### Text extract
☆ ☆ ☆

Rivermaya is a Filipino alternative rock band. Formed in 1994, it is one of the several bands who spearheaded the 1990s Philippine alternative rock explosion.

Rivermaya is currently composed of original members Mark Escueta and Nathan Azarcon, together with longest serving guitarist Mike Elgar. Notable former original members include chief songwriter Rico Blanco and vocalist Bamboo Mañalac, who later formed the band Bamboo and later went on his solo career.

Rivermaya is one of the top thirty best-selling artists in Philippine history.

History

Earlier formation (1993)
The band's predecessor consisted of Jesse Gonzales on vocals, Kenneth Ilagan on guitars, Nathan Azarcon on bass guitar, Rome Velayo on drums, and Rico Blanco on keyboards and backing vocals whom Azarcon recommended to the management after hearing him play his portable piano rendition of Metallica's "Seek & Destroy" during the audition process. They were managed by Lizza Nakpil and director Chito S. Roño who had the intention of molding the group into a rock show band. The group was then called Xaga.<ref

Classic lineup and mainstream success (1994–2001)
In the process of grueling practice sessions, Azarcon's schoolmate Francisco "Bamboo" Mañalac replaced Gonzales who was asked to leave the band; Azarcon's childhood friend Mark Escueta replaced Velayo who left due to undisclosed reasons, and Ilagan, who later left the band due to personal reasons, was replaced with Perfecto "Perf" de Castro who owned the rehearsal studio where the band used to jam. With Bamboo as frontman, the band members disbanded Xaga and formed the band Rivermaya, a name initially suggested by de Castro. They started putting together original songs like "Ulan" [Rain], "214", and "Awit ng Kabataan" [Song of the Youth] (mostly composed by Rico Blanco) in demo form for prospective recording companies.

By November 1994, the band had released its first album, the self-titled Rivermaya, and its first single was "Ulan"; followed by "214". Both songs were critically acclaimed.

☆ ☆ ☆

### Required tasks
(a) Reproduce the part of the Rivermaya text that begins at the words "Rivermaya is a" and stops after "in Philippine history.".
(b) In the Rivermaya text, what led Azarcon to recommend Rico Blanco to the management?
The data that comes next is separate material, unrelated to the Rivermaya text.

### Data provided
☆ ☆ ☆

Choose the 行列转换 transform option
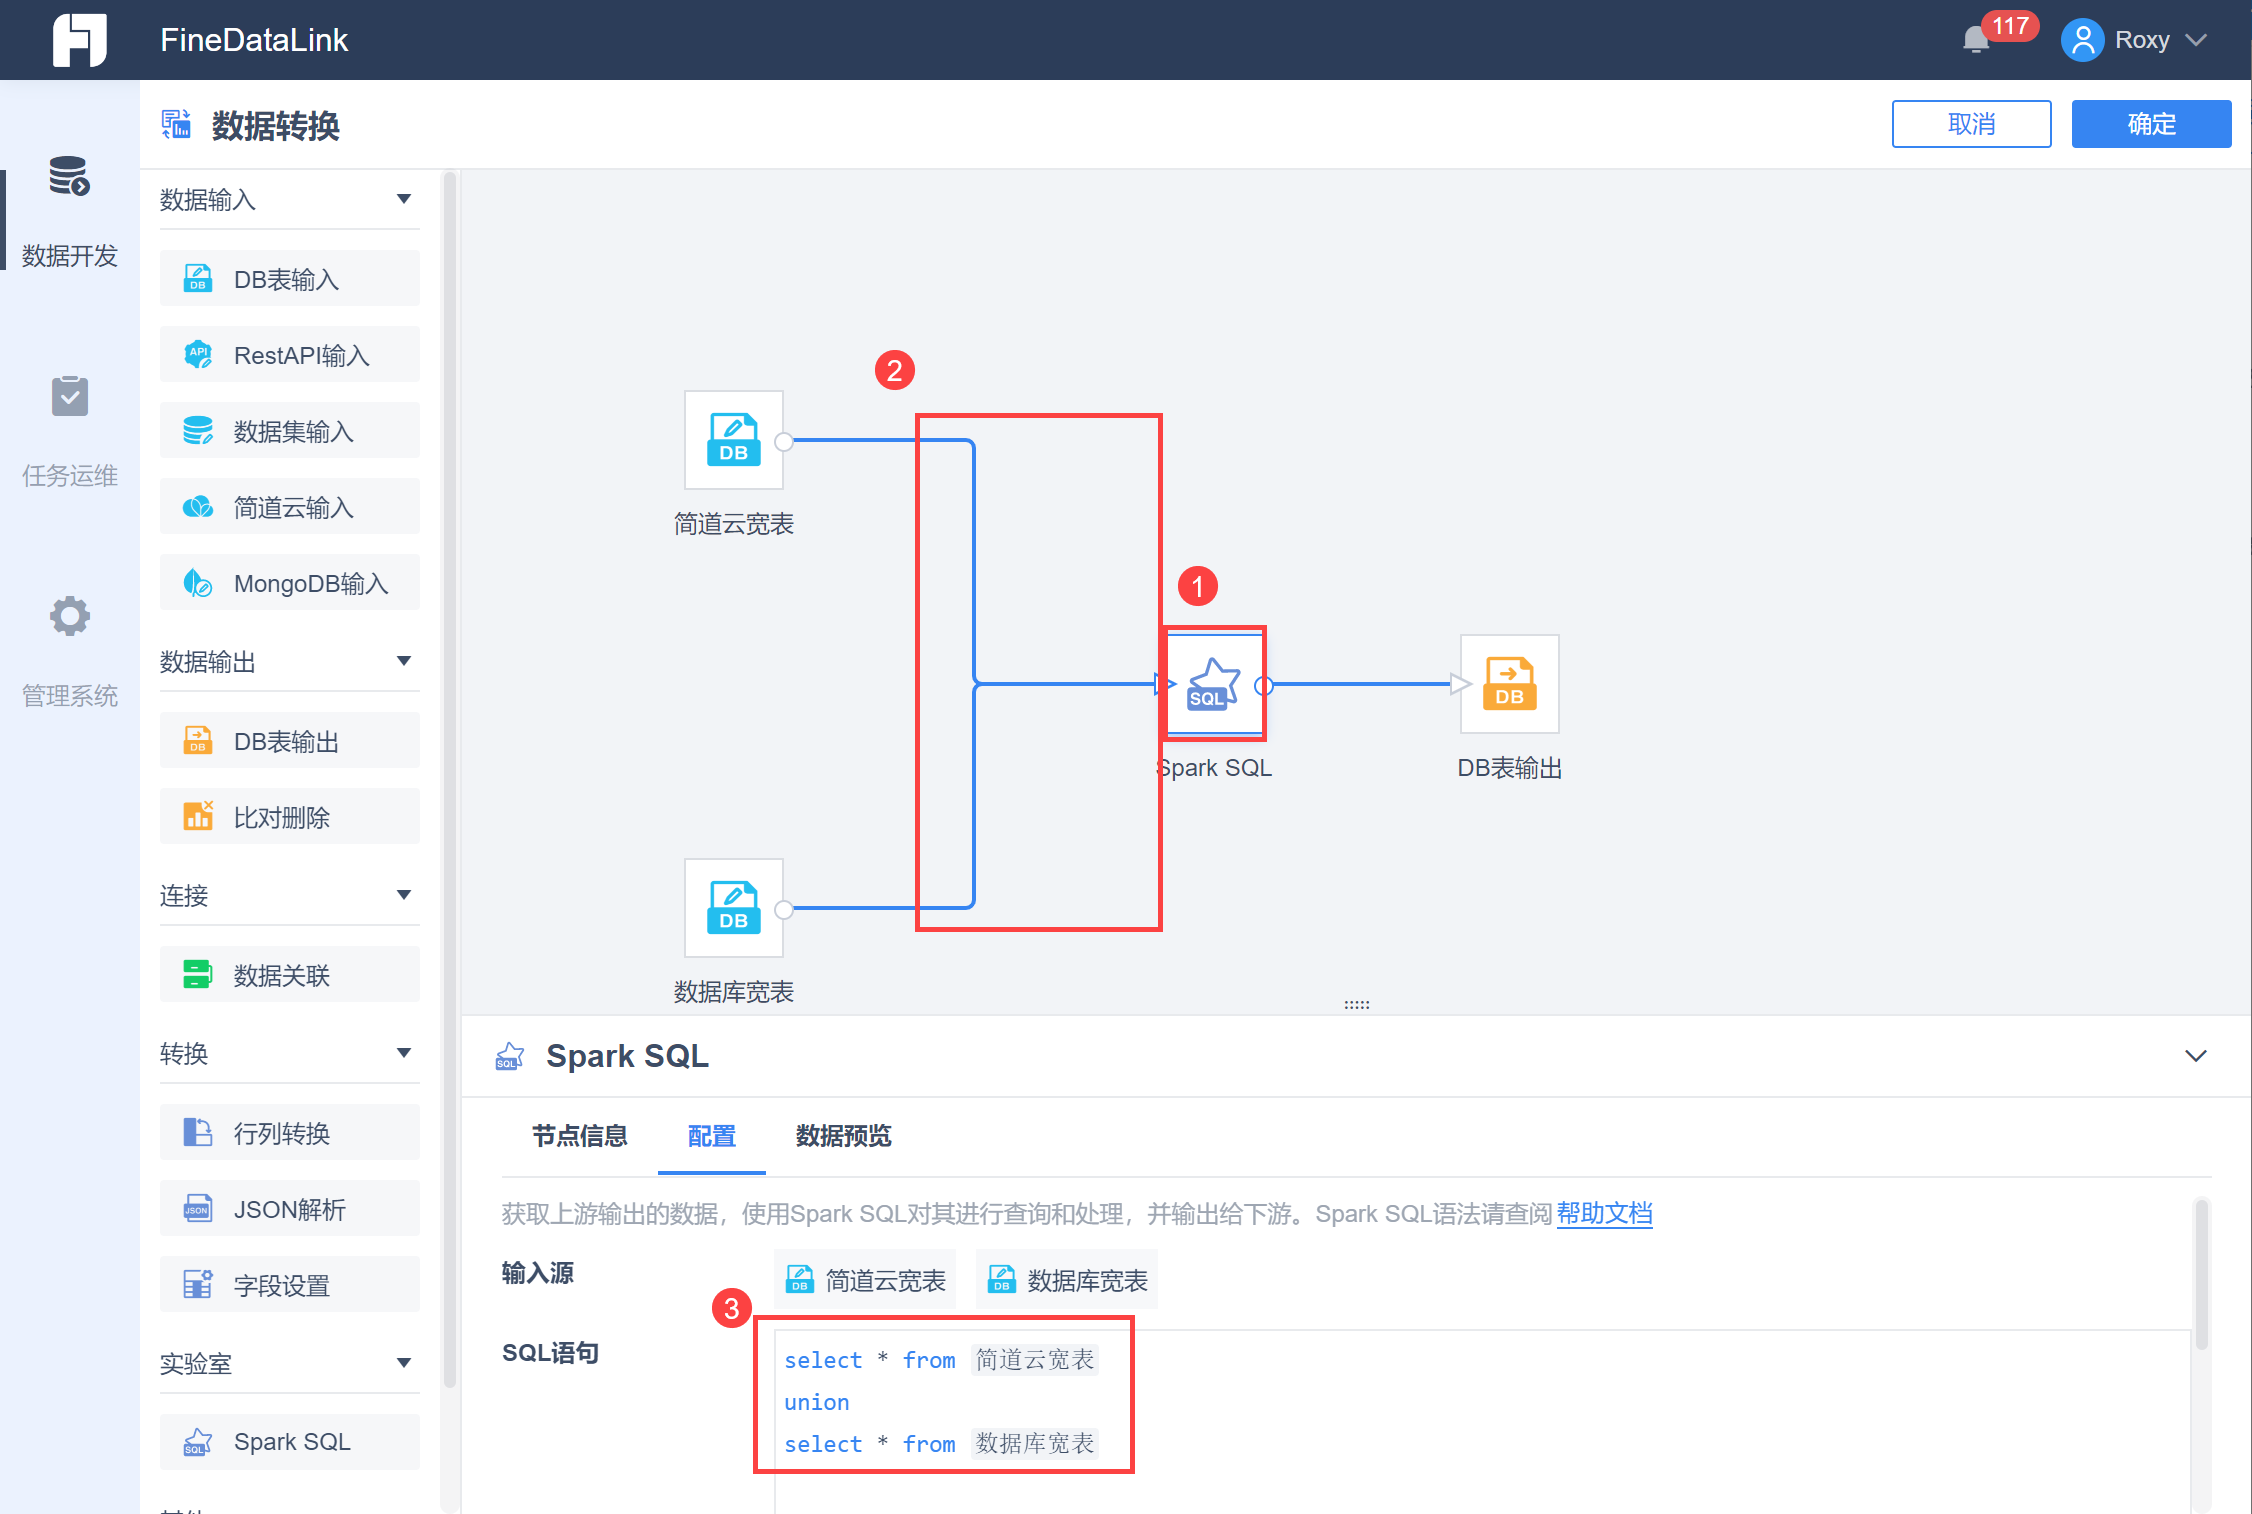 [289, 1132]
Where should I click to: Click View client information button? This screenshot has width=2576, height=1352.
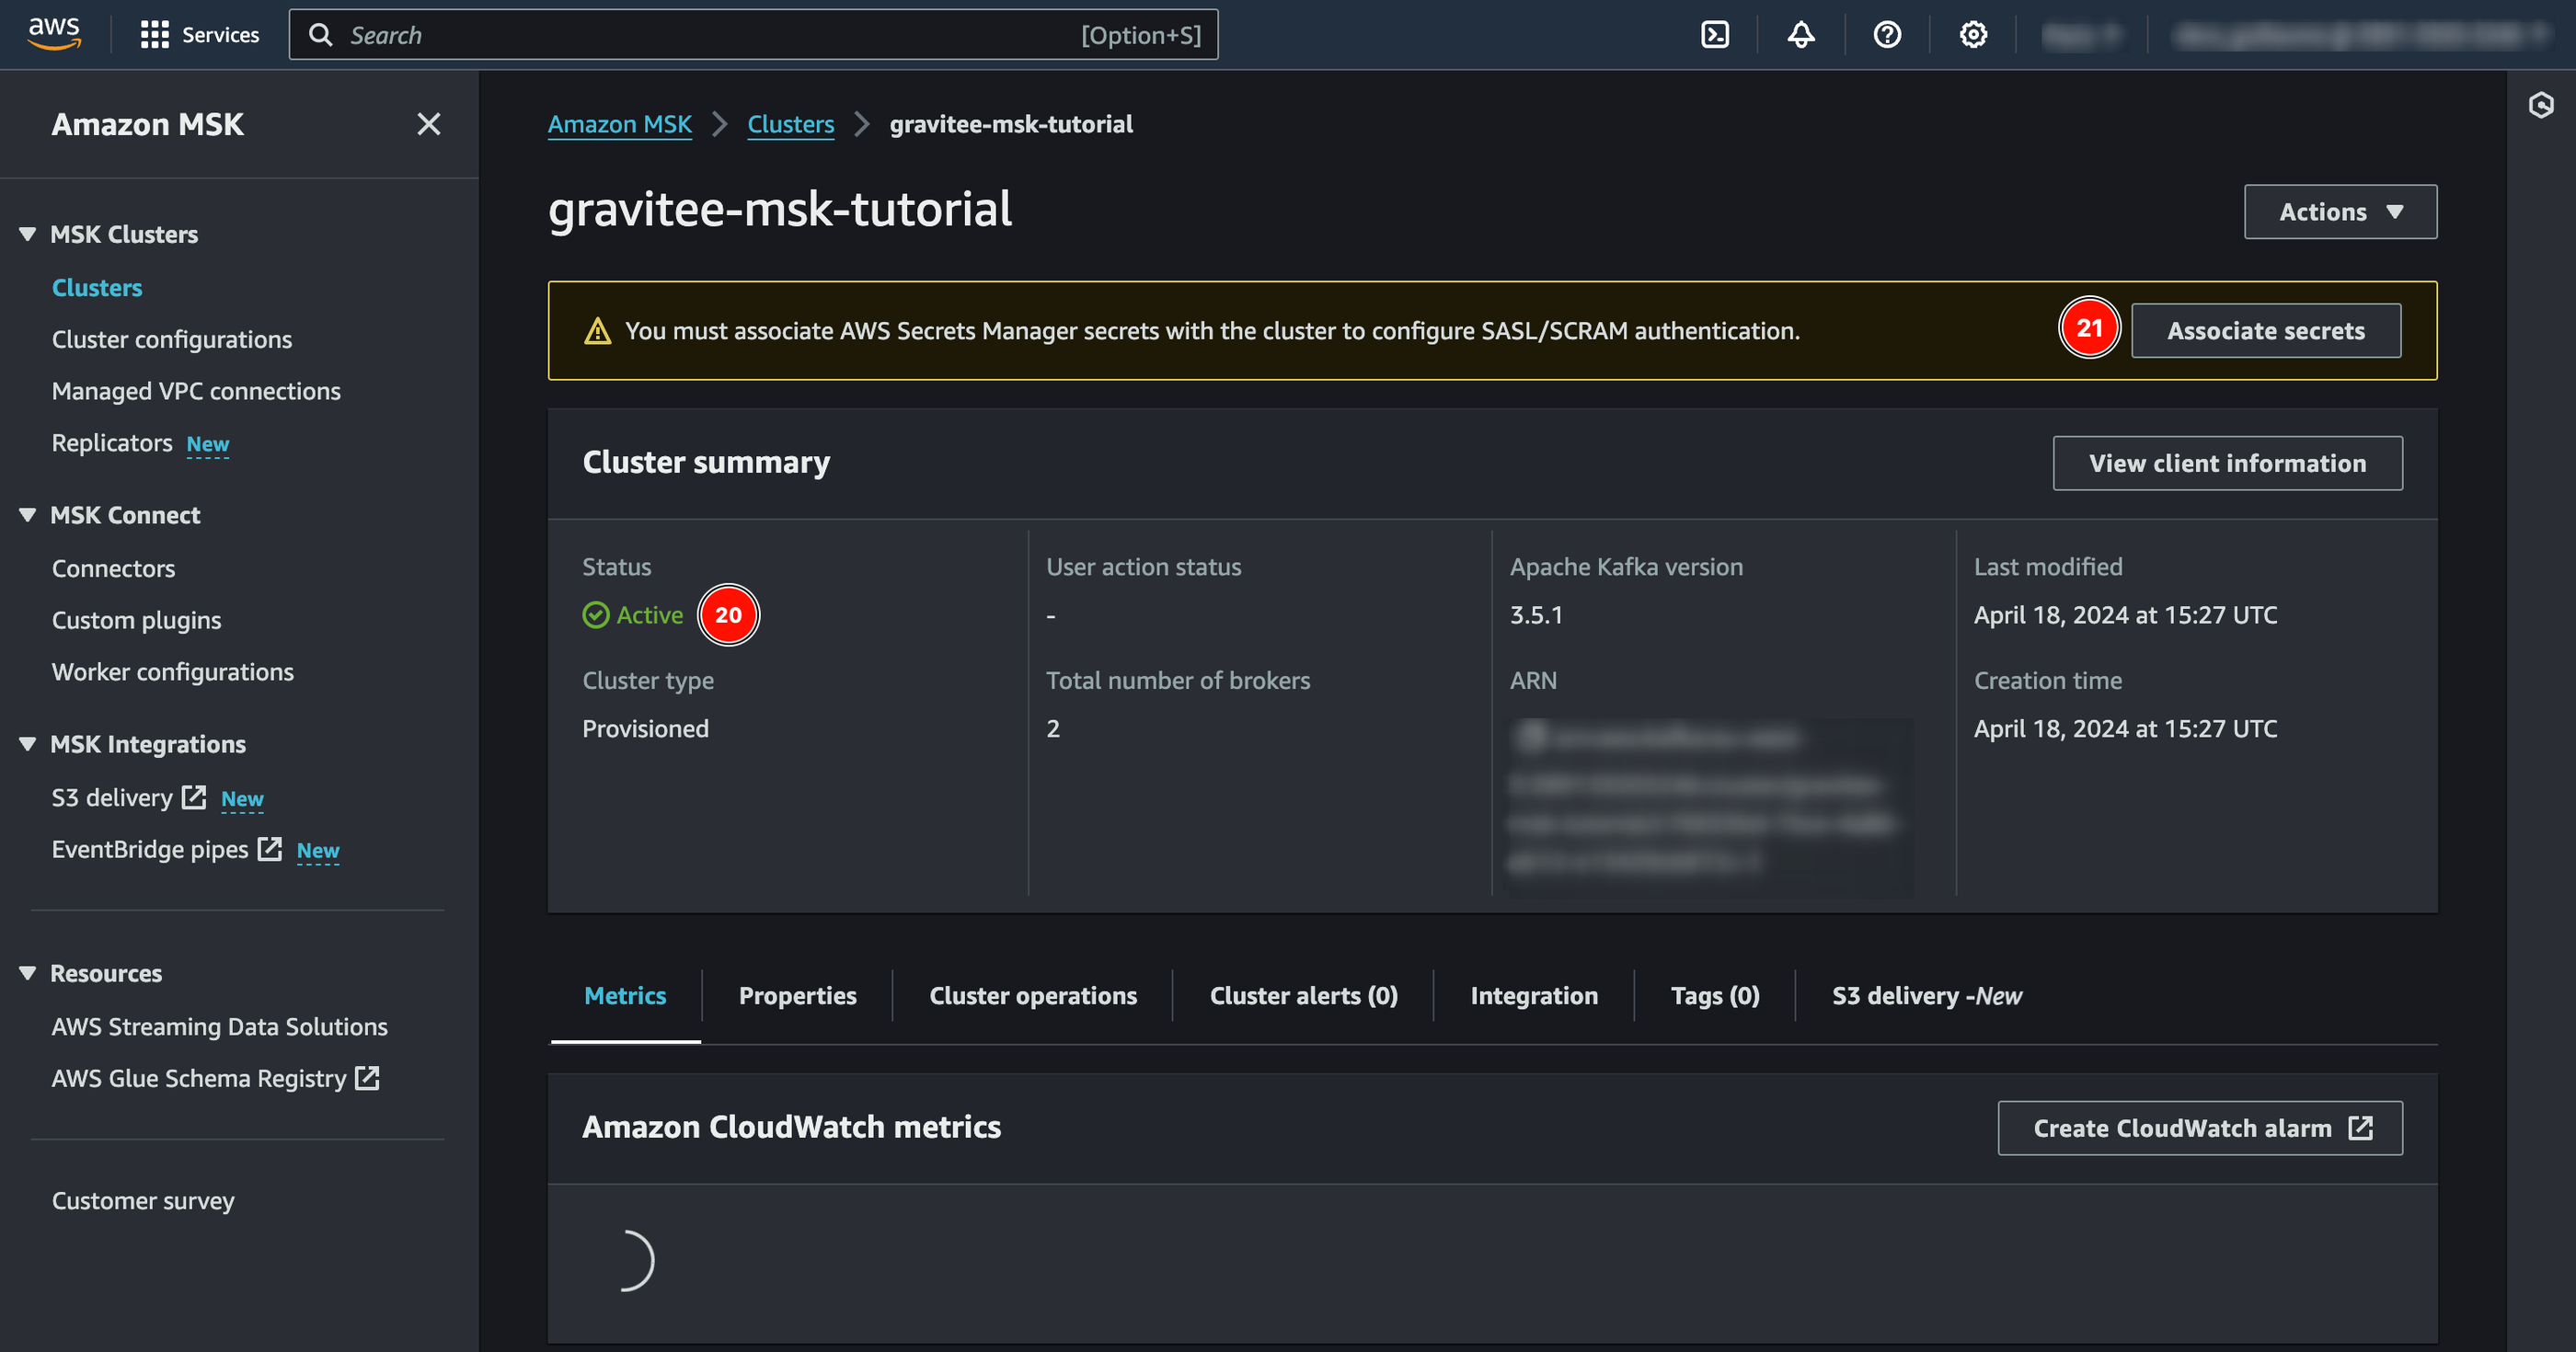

☆ ☆ ☆

### Per-task answers
(a)
Rivermaya is a Filipino alternative rock band. Formed in 1994, it is one of the several bands who spearheaded the 1990s Philippine alternative rock explosion.

Rivermaya is currently composed of original members Mark Escueta and Nathan Azarcon, together with longest serving guitarist Mike Elgar. Notable former original members include chief songwriter Rico Blanco and vocalist Bamboo Mañalac, who later formed the band Bamboo and later went on his solo career.

Rivermaya is one of the top thirty best-selling artists in Philippine history.

(b) Azarcon recommended Rico Blanco after hearing him play his portable piano rendition of Metallica's "Seek & Destroy" during the audition process.